Feb. 23rd, 2023

oursin: Brush the Wandering Hedgehog by the fire (Default)

I was mega-chuffed this week to hear from an old friend (mostly through virtual contacts though we have met from time to time) saying they were going through some old documents and came across the records of a ghastly online imbroglio in which we were involved with Toxic Person on List I Used To Curate. Had also discovered that Toxic Person is no longer on this plane of existence, but there is surviving evidence that they had not greatly changed their ways out there in the aether.

(Was greatly reminded of 'the creaking hinge' in Jane Duncan's My Friend books in which awful or at least unlikely person brings about some benign conjunction, not least Janet/Twice.)

Anyway, have been enjoying emailing to and fro, especially as they now reside in somewhere of considerable familiarity to me.

***

Possibly I should not really count Dame Janet Vaughan (1899-1993) as an actual friend, except that she keeps cropping up in different places that I dig into (besides my having catalogued a small collection of her papers at one time) and they are, usually not exactly surprising but indicative of how diverse a woman medical scientist's career might be in the first half of the C20th - curing pernicious anaemia with minced liver, medical aid in Spanish Civil War, setting up Emergency Blood Transfusion Service in preparation for WW2, 'doing science in hell' treating starvation in Belsen, Mistress of Somerville, later work on effects of radiation, etc etc.

But TIL she was the granddaughter of John Addington Symonds, yes, that John Addington Symonds, pioneer writer of privately published and circulated texts on homophile themes, collaborator with Havelock Ellis, etc etc.

I am currently reading the critical edition of his memoirs, having been lured by the siren song of one of Palgrave Macmillan's knockdown discount sales. The intro, which is about the fraught history of the memoirs and the other items left by JAS to his executor, quotes an account by her (written in later life) of going to tea with Edmund Gosse when she was but a young medical student and being silently furious when Gosse smugly informed her about burning JAS's letters and diaries 'to preserve the good name of my grandfather'. (NB the Memoirs were already embargoed until 1976.)

She was at least able to inform her aunt, Dame Katharine Furse, of the existence of the memoir and its location at the London Library and Furse was, eventually, able to read it.

But yay her, though I guess, new generation + Bloomsbury at least adjacent, one can imagine rather different views on 'preserving the good name'.

(Stored entries)
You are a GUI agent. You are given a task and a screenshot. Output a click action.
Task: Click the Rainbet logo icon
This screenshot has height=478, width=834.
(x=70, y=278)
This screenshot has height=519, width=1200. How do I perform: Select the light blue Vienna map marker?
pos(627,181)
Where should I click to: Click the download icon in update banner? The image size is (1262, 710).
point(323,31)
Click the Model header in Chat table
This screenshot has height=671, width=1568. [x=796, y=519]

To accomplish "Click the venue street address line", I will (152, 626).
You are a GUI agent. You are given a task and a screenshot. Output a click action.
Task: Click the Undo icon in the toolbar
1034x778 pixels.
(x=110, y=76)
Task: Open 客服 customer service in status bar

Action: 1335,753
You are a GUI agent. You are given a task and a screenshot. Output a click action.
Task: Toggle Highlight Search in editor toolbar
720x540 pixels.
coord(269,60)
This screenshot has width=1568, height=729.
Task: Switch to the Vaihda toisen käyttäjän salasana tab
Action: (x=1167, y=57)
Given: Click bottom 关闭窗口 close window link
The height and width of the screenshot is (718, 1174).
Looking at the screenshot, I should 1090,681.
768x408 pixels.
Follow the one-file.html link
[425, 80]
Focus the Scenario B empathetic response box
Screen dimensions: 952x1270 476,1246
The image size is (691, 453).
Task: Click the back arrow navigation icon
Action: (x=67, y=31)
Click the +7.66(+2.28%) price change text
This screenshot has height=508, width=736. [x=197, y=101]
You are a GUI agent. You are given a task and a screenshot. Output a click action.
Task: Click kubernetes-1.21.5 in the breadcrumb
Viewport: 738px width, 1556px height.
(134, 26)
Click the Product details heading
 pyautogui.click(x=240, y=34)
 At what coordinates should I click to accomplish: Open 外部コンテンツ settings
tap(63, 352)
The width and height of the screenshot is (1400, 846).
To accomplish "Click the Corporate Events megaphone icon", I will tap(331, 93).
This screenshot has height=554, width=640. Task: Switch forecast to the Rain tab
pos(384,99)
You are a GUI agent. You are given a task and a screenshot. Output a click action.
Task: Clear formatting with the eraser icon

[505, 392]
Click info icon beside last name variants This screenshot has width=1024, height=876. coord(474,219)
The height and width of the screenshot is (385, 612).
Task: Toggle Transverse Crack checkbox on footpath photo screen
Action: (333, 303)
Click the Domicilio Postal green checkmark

EXERCISES
1. From the blog post, copy out the passage that begins with the words containing "Feb. 23rd, 2023" and ends with "familiarity to me.".
2. List every activity or role the blog post names as part of Dame Janet Vaughan's career.
3. According to the blog post, where was the memoir of John Addington Symonds located?

LIST OF SOLUTIONS
1.
Feb. 23rd, 2023

oursin: Brush the Wandering Hedgehog by the fire (Default)

I was mega-chuffed this week to hear from an old friend (mostly through virtual contacts though we have met from time to time) saying they were going through some old documents and came across the records of a ghastly online imbroglio in which we were involved with Toxic Person on List I Used To Curate. Had also discovered that Toxic Person is no longer on this plane of existence, but there is surviving evidence that they had not greatly changed their ways out there in the aether.

(Was greatly reminded of 'the creaking hinge' in Jane Duncan's My Friend books in which awful or at least unlikely person brings about some benign conjunction, not least Janet/Twice.)

Anyway, have been enjoying emailing to and fro, especially as they now reside in somewhere of considerable familiarity to me.

2.
- Curing pernicious anaemia with minced liver
- Medical aid in the Spanish Civil War
- Setting up the Emergency Blood Transfusion Service in preparation for WW2
- Treating starvation in Belsen
- Mistress of Somerville
- Later work on the effects of radiation

3. It was at the London Library.